====== DATA TO PROCESS

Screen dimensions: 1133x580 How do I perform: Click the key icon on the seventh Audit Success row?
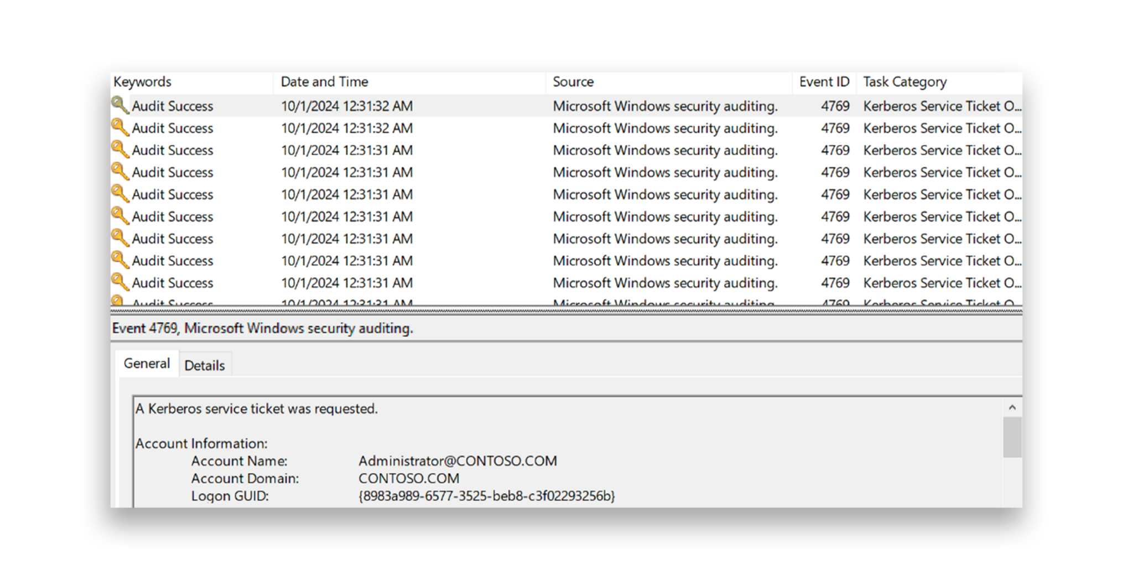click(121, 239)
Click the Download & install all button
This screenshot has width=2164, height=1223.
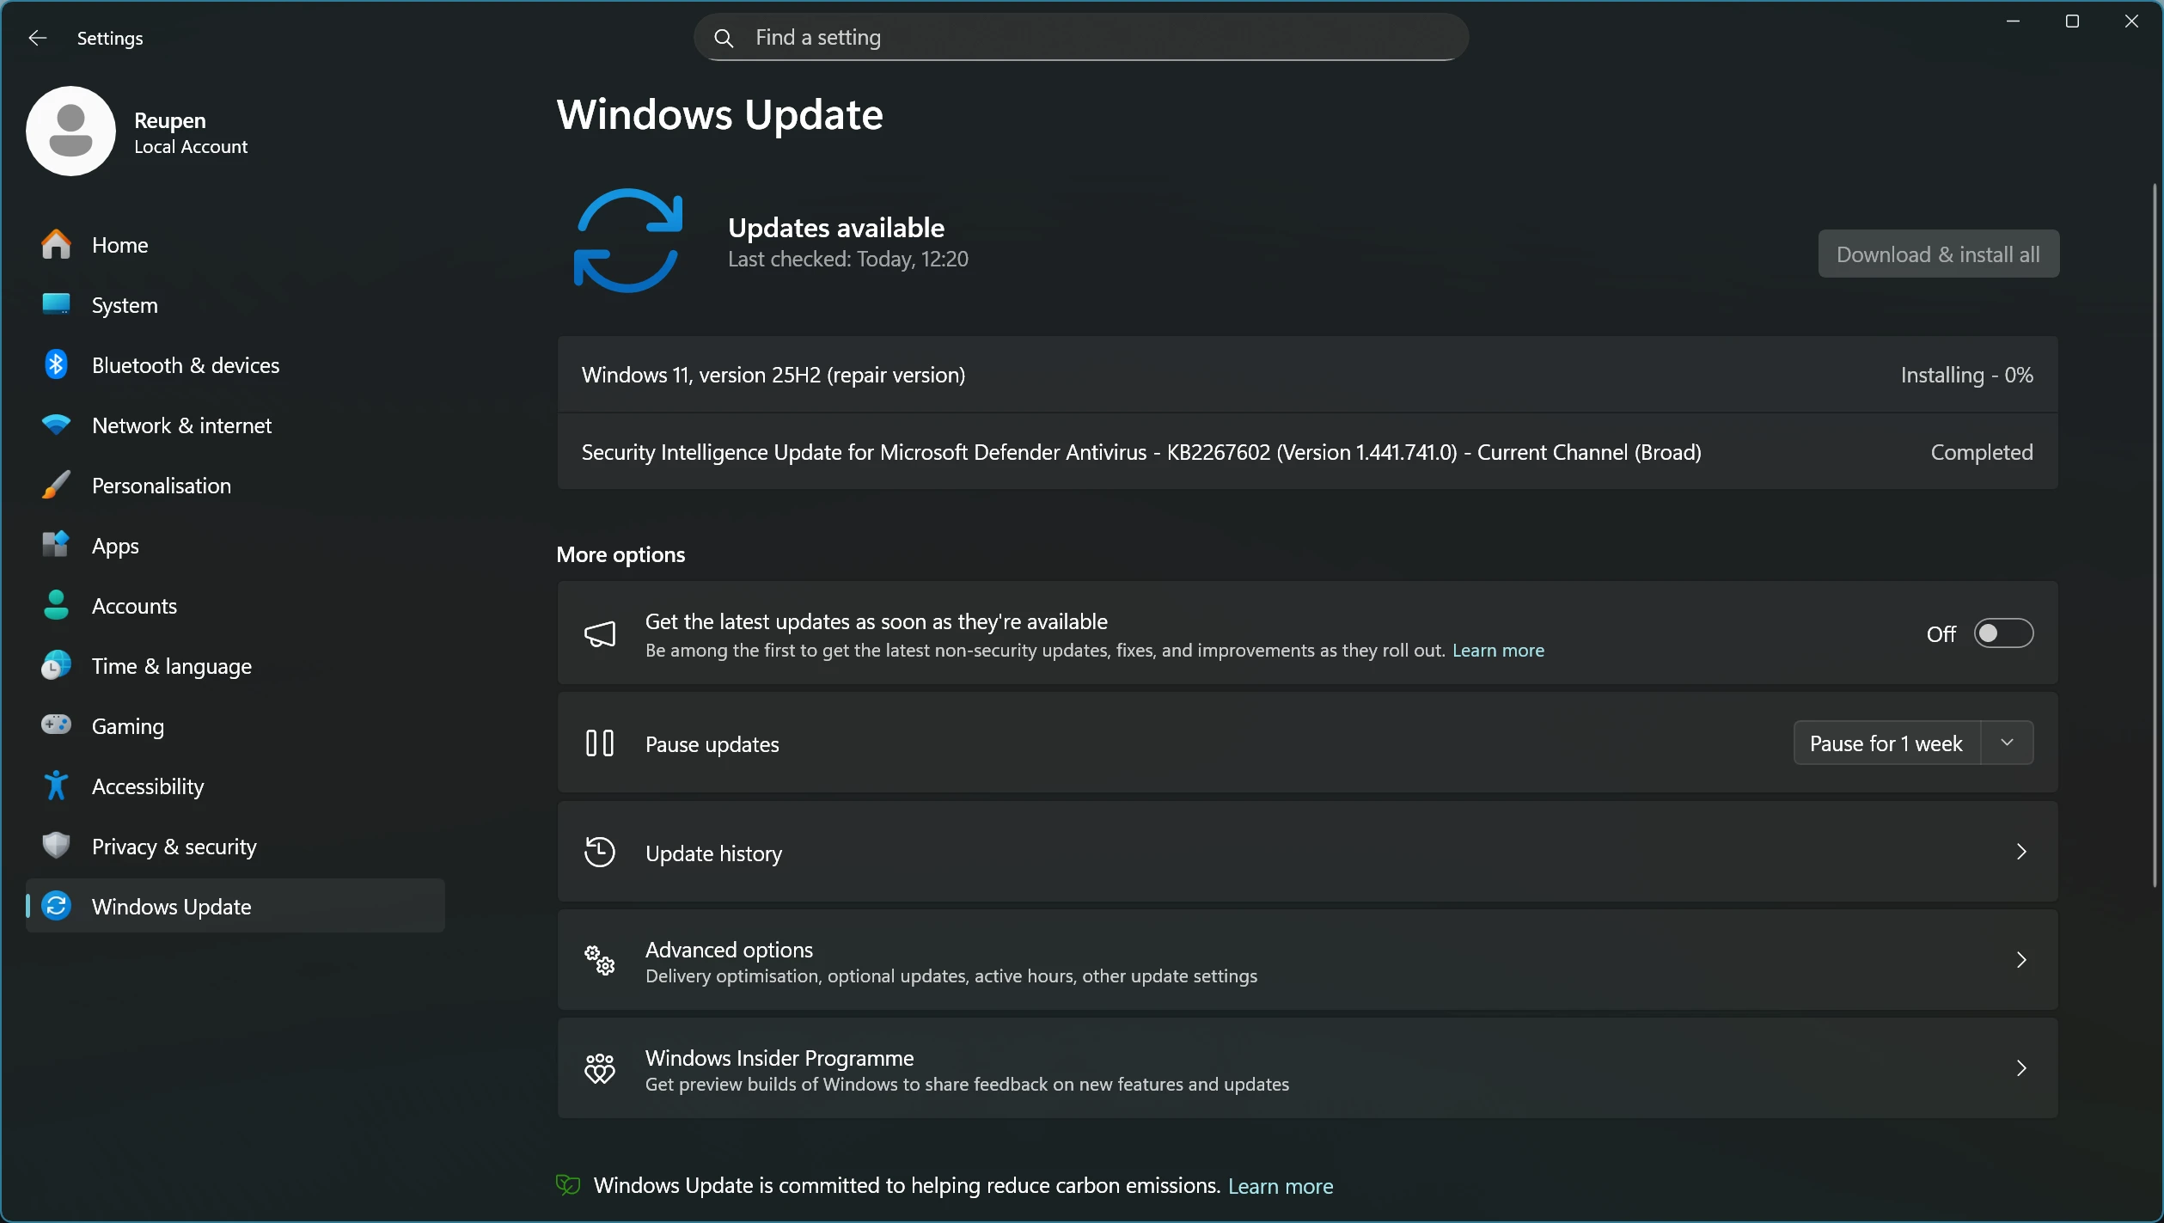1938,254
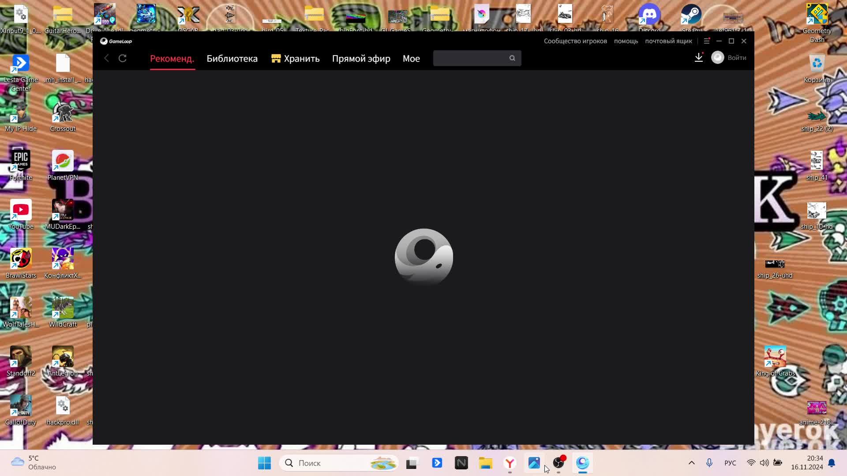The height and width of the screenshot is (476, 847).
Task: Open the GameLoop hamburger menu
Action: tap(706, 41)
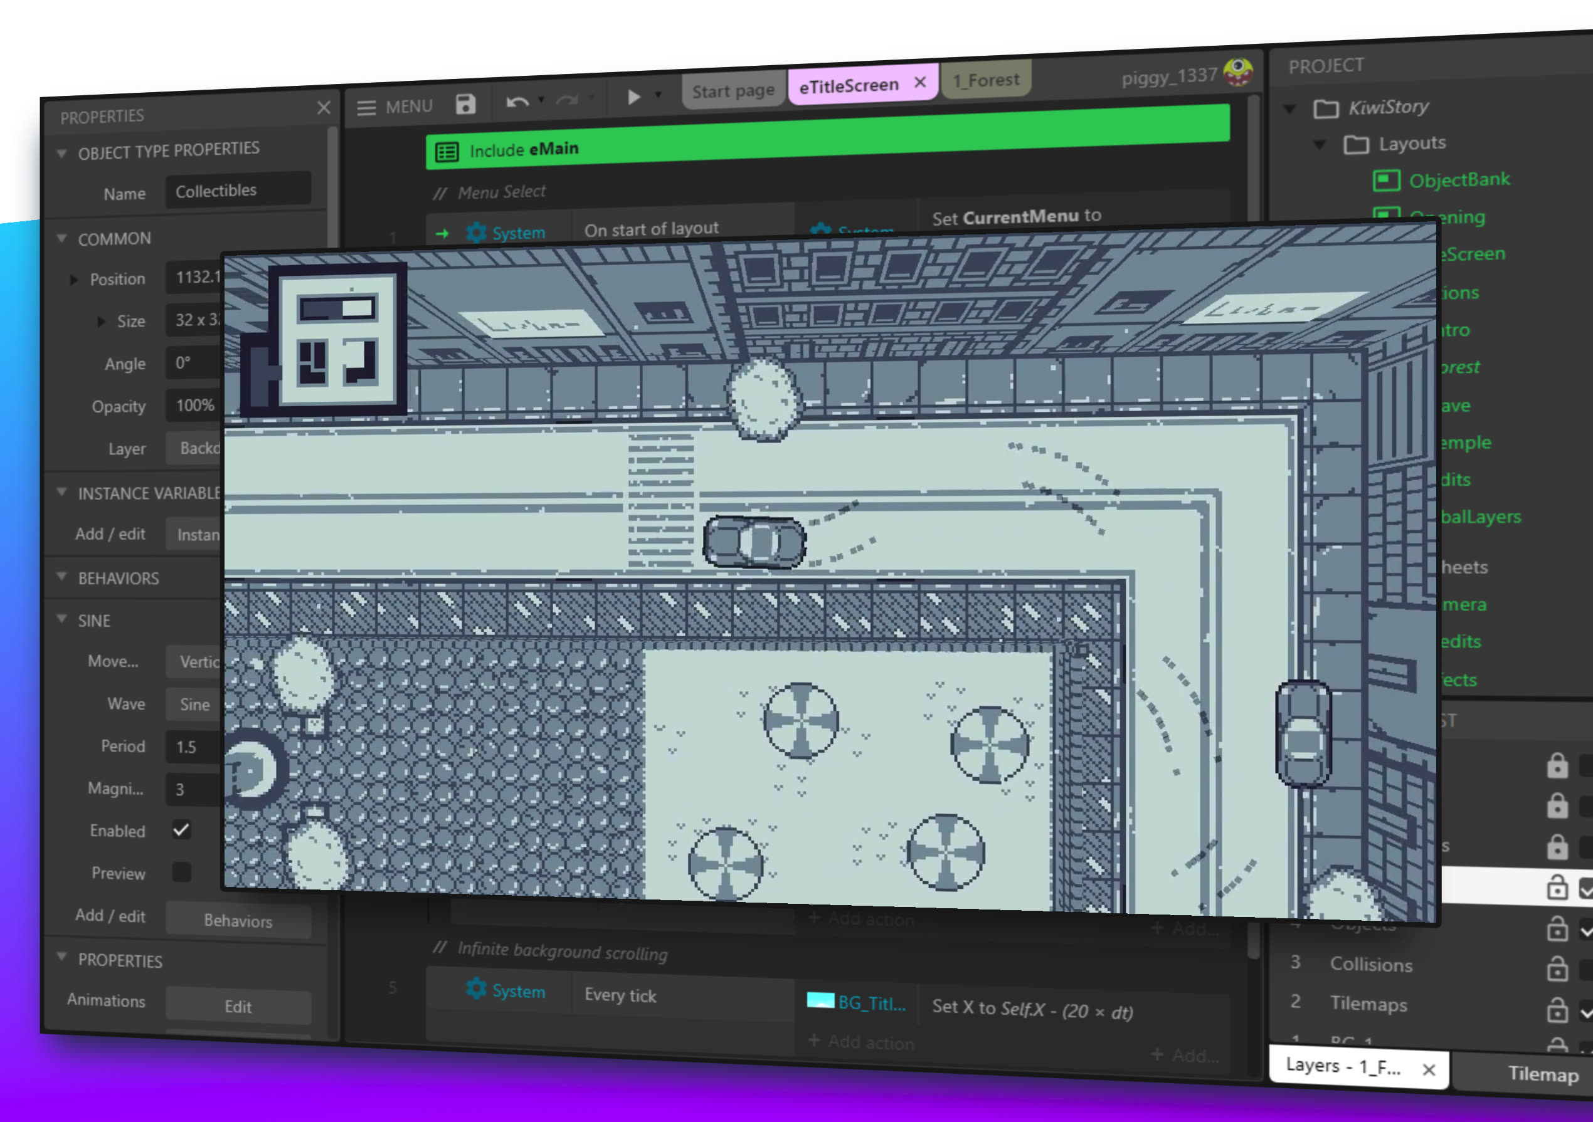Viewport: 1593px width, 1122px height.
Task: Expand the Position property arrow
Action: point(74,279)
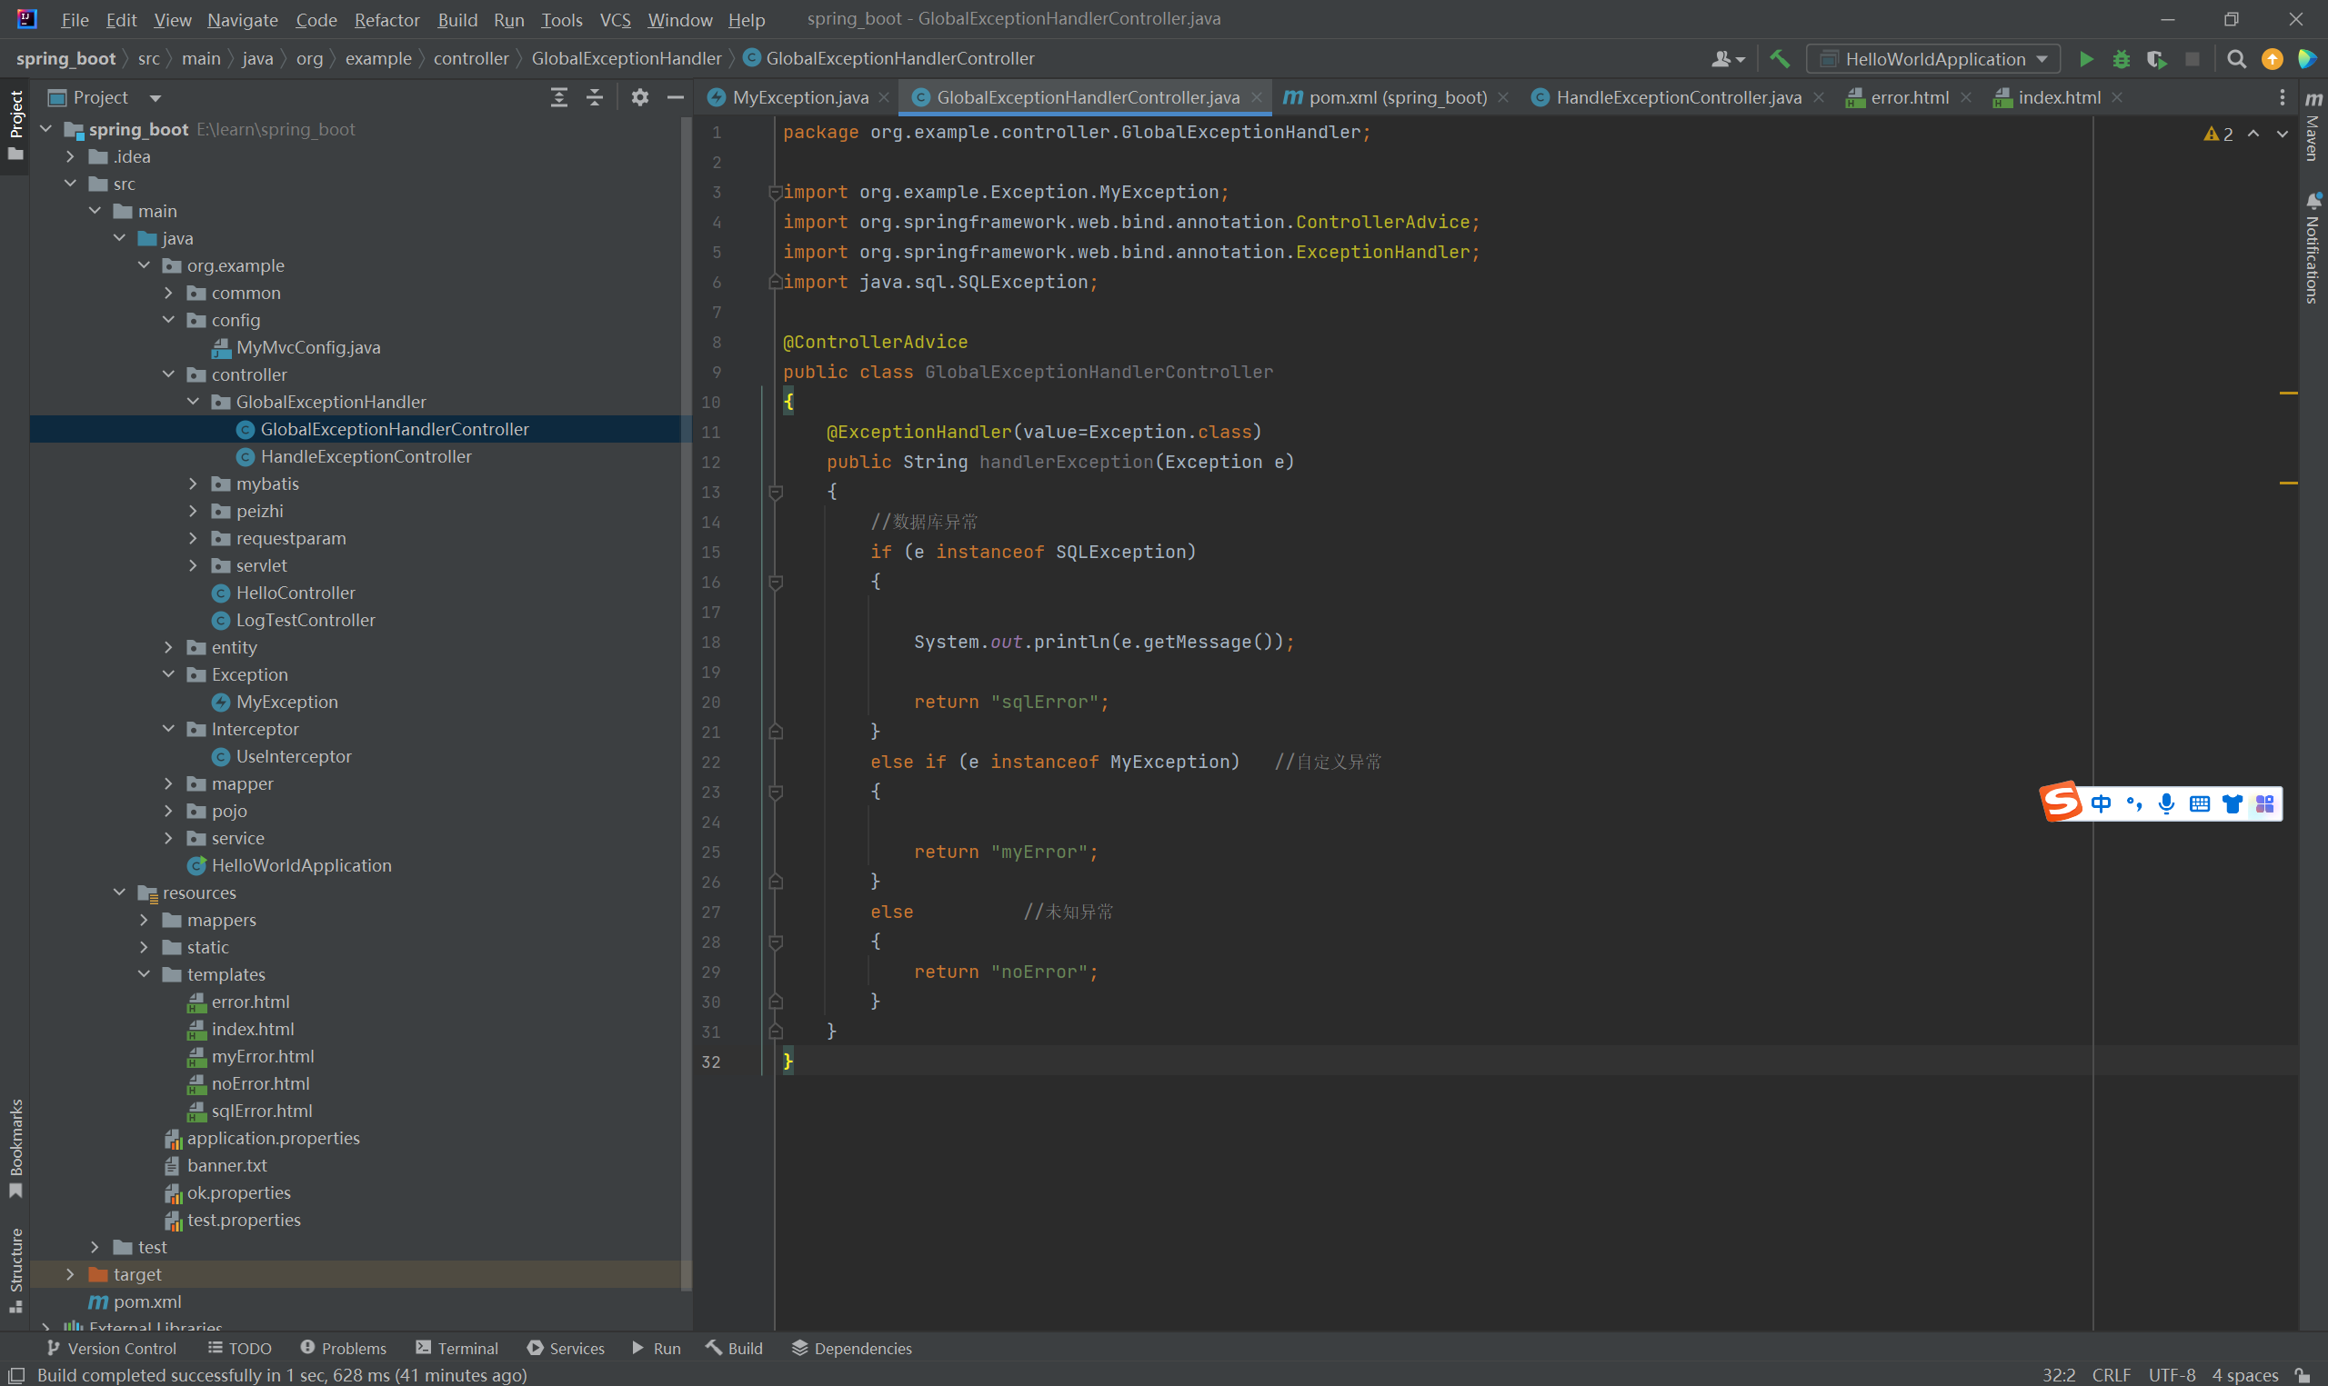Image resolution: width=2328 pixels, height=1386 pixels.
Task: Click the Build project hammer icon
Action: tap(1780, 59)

============

• TASK TO COMPLETE: The listing is to be repeated word for word, with all pictures omitted.

• ANSWER SPACE:
Screen dimensions: 1133x580 How do I perform: Click the key icon on the seventh Audit Success row?
click(121, 239)
Click the Download & install all button
This screenshot has width=2164, height=1223.
1938,254
The height and width of the screenshot is (476, 847).
Task: Open the GameLoop hamburger menu
Action: tap(706, 41)
Viewport: 1593px width, 1122px height.
Task: Expand the Position property arrow
Action: point(74,279)
Image resolution: width=2328 pixels, height=1386 pixels.
Task: Click the Build project hammer icon
Action: tap(1780, 59)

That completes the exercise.